Die Kinder spielen draußen und haben Dreck an den Händen? Nun, im Idealfall handelt es sich um gesunden, lebendigen Boden mit wertvollen Humusanteilen.
Leben im Boden. Leben am Boden. Leben vom Boden.
Ein lebendiger Boden bringt widerstandsfähige Pflanzen hervor, die Mensch und Tier mit wertvollen Nährstoffen sättigen. Er ist gut durchwurzelt, hat einen hohen Humusanteil und beherbergt eine Vielfalt an winzigen Lebewesen, den Mikroorganismen. Um das Bodenleben zu fördern, werden bei der sogenannten regenerativen Landwirtschaft einige Grundprinzipien befolgt: Ganzjährige Begrünung, möglichst wenig Bodenbewegungen wie Pflügen, Zwischenfrucht und Untersaat für mehr Biodiversität, Verzicht auf Fungizide und Insektizide. Hubert Ullmann, Weinbauer und Biolandwirt in Oberkreuzstetten, arbeitet seit zwölf Jahren nach diesen Prinzipien.
"In diesem Zeitraum hat sich der Humusanteil in meinen Weingärten um ein Prozent erhöht, das klingt nicht viel, macht aber einen großen Unterschied. Das Öksystem reagiert eben recht langsam," so der Winzer.
Die Wurzelausscheidungen verschiedener Pflanzen ernähren eine Vielfalt an Mikroorganismen. Wird nach Methoden der regenerativen Landwirtschaft in einem Getreidefeld zusätzlich eine Untersaat aus niedrigen Mischpflanzen angebaut, schützt diese nach der Ernte den Boden vor Austrocknung und füttert weiterhin das Bodenleben.

## Angezeigte Angaben
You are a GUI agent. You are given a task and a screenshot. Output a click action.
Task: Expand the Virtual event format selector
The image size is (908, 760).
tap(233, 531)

...

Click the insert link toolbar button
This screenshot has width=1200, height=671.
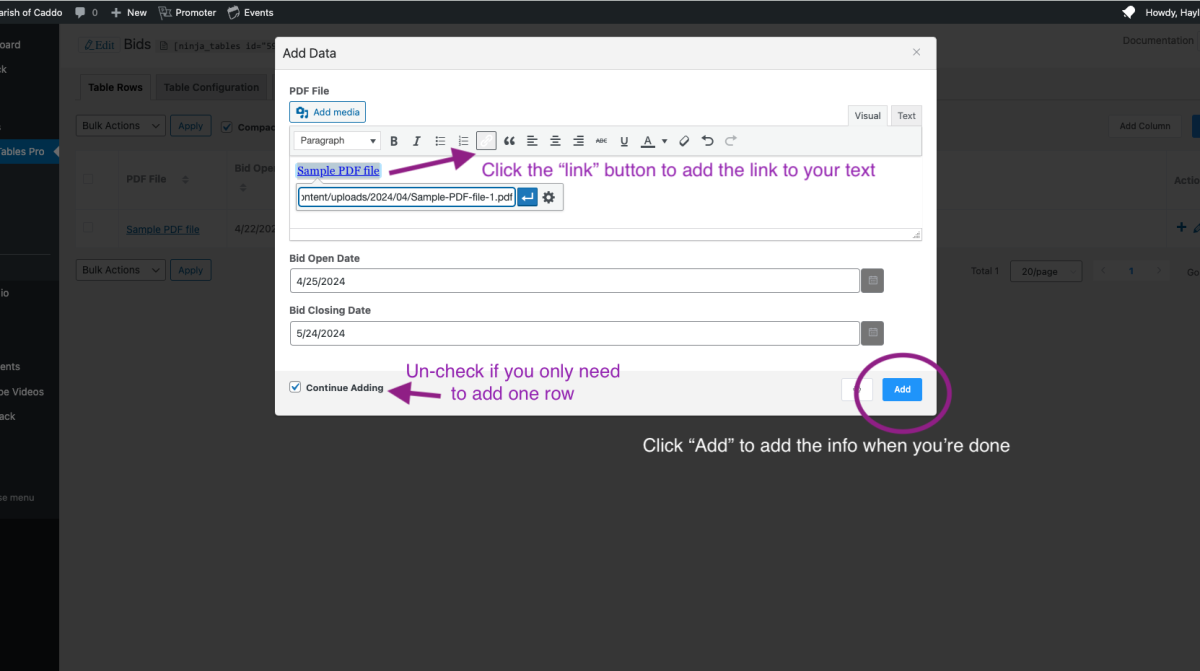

## Deine Aufgaben
a: Gib aus dem Text über lebendigen Boden alles von "Leben im Boden." bis hinunter zu "so der Winzer." wortgetreu aus.
b: Führe den Text über lebendigen Boden nach seinem letzten Satz weiter.

## Lösungen pro Aufgabe
a:
Leben im Boden. Leben am Boden. Leben vom Boden.
Ein lebendiger Boden bringt widerstandsfähige Pflanzen hervor, die Mensch und Tier mit wertvollen Nährstoffen sättigen. Er ist gut durchwurzelt, hat einen hohen Humusanteil und beherbergt eine Vielfalt an winzigen Lebewesen, den Mikroorganismen. Um das Bodenleben zu fördern, werden bei der sogenannten regenerativen Landwirtschaft einige Grundprinzipien befolgt: Ganzjährige Begrünung, möglichst wenig Bodenbewegungen wie Pflügen, Zwischenfrucht und Untersaat für mehr Biodiversität, Verzicht auf Fungizide und Insektizide. Hubert Ullmann, Weinbauer und Biolandwirt in Oberkreuzstetten, arbeitet seit zwölf Jahren nach diesen Prinzipien.
"In diesem Zeitraum hat sich der Humusanteil in meinen Weingärten um ein Prozent erhöht, das klingt nicht viel, macht aber einen großen Unterschied. Das Öksystem reagiert eben recht langsam," so der Winzer.

b:
Bodengesundheit und Ertrag ausbalanzieren
"Ich musste vor allem anfangs eine Balance finden, den Boden zu verbessern und gleichzeitig den Ertrag im Auge zu behalten", erklärt Ullmann, "Ich dünge den Boden, und nicht die Kulturpflanze, dazu braucht es langjährige Beobachtung der Wirkungen."
In seinen Weingärten blühen zwischen den Rebzeilen Gräser und Kräuter, Klee und Blumen. Diese werden nicht gemäht, sondern mit der Messerwalze geknickt, um ausreifen zu können und den Boden locker zu bedecken. Wenn bei einem Geruchstest eine Handvoll Erde nicht nach Keller, sondern nach Wald und Wurzelwerk duftet, ist Ullmann zufrieden.
Du bist, was du isst
Bei einem Vortrag zu Bodengesundheit im Gemeindezentrum Kreuzstetten stellte der Mediziner und Biologe Martin Grassberger die Auswirkungen eines intakten Bodenlebens auf den menschlichen Organismus dar. Mit dem Essen werden alle in der Nahrung enthalten Mikronährstoffe über den Darm aufgenommen. In den letzten Jahrzehnten schwanden jedoch die wertvollen Anteile und vermehrt finden sich Spuren von Antibiotika, Pestiziden oder Mikroplastik auf unseren Tellern. In Kombination mit hochgezüchteten Pflanzensorten, die optisch gefällig und lange haltbar sind, die aber weniger von lebensnotwendigen Vitaminen und Spurenelementen enthalten, besteht immer höufiger trotz Nahrungsüberangebot eine Form der Mangelernährung.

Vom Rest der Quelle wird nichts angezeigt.